**What you need to do:** Scan the lines below for the word "computer". Copy each line you find it in.
Segment Start: Task material
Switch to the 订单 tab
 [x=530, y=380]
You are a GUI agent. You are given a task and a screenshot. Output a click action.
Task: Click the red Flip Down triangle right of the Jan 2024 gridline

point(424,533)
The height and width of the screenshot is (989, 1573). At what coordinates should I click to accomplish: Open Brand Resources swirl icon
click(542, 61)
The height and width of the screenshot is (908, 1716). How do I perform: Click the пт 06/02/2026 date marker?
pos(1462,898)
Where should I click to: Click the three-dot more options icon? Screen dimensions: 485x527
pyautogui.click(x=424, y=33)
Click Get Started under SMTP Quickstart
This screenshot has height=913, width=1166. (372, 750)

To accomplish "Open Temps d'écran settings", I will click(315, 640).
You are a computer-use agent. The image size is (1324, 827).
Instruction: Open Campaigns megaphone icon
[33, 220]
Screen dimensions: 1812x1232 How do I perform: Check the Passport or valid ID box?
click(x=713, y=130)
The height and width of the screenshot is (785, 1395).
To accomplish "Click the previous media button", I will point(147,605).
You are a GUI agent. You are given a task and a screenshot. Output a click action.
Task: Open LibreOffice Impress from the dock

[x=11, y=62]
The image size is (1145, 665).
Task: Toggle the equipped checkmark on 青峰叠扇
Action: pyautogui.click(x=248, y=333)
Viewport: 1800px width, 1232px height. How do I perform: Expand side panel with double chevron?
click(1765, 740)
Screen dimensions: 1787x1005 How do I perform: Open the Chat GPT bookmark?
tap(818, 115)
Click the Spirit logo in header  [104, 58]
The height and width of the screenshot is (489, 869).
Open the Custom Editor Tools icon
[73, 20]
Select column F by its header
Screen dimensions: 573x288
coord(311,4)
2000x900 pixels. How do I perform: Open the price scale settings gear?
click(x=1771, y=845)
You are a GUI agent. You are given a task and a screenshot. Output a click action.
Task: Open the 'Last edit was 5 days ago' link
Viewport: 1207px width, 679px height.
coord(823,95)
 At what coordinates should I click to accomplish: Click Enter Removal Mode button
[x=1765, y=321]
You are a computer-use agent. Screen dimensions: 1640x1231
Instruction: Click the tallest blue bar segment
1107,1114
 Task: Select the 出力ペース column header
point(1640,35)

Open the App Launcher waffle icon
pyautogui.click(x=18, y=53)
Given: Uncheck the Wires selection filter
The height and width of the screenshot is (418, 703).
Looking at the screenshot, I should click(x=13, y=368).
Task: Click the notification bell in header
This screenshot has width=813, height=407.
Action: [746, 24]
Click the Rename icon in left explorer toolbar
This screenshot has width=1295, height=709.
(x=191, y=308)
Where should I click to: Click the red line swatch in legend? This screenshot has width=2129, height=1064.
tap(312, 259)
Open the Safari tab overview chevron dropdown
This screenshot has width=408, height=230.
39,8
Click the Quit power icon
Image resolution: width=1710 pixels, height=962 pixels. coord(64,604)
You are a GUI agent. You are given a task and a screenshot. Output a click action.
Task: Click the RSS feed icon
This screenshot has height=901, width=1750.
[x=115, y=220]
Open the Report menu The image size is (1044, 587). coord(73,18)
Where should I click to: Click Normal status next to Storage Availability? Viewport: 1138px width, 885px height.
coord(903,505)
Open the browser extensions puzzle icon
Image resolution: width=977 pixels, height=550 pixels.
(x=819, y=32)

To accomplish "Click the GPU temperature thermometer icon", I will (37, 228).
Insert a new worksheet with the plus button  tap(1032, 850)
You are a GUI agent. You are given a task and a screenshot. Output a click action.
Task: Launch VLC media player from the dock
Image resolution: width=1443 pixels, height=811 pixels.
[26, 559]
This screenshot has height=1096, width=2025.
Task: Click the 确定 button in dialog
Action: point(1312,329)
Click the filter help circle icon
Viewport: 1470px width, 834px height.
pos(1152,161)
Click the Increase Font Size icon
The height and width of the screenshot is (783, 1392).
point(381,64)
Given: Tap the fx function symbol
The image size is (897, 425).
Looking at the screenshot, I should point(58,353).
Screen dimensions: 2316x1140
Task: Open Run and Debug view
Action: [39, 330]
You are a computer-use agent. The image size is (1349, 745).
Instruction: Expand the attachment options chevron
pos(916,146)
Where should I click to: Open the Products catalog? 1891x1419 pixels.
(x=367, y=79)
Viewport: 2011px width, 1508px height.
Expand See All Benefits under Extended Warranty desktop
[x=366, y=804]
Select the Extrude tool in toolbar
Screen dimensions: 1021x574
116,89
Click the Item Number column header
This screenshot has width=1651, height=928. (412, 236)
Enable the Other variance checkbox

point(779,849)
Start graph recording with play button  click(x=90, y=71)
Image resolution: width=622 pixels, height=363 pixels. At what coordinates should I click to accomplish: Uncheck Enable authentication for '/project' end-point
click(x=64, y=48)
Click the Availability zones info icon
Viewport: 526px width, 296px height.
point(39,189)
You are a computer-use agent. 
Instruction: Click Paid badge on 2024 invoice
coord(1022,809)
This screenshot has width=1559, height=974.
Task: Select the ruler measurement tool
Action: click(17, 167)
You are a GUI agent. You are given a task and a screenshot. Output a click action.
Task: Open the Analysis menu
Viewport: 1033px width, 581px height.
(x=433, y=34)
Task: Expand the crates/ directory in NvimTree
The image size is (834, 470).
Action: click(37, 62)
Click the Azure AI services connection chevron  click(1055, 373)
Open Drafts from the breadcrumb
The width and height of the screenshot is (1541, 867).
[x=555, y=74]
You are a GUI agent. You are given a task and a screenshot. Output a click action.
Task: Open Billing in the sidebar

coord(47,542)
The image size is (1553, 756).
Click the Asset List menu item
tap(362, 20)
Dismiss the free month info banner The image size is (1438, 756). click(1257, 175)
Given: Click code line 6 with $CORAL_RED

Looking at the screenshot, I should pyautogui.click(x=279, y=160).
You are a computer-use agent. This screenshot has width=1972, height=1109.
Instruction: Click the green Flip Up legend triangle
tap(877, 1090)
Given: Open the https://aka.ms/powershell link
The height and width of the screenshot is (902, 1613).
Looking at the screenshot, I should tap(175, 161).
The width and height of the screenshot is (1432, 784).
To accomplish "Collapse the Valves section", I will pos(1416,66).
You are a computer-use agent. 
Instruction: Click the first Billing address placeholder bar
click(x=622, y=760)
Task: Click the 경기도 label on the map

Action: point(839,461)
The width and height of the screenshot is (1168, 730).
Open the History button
Segment End: Task material
**Expected answer:**
You are a computer-use agent. The image size is (1324, 827).
You are a computer-use agent. Screen dimensions: 1640x1231
You are a computer-use agent. The image size is (1349, 745).
You are a computer-use agent. 
You are a computer-use agent. This screenshot has width=1972, height=1109.
You are a computer-use agent. 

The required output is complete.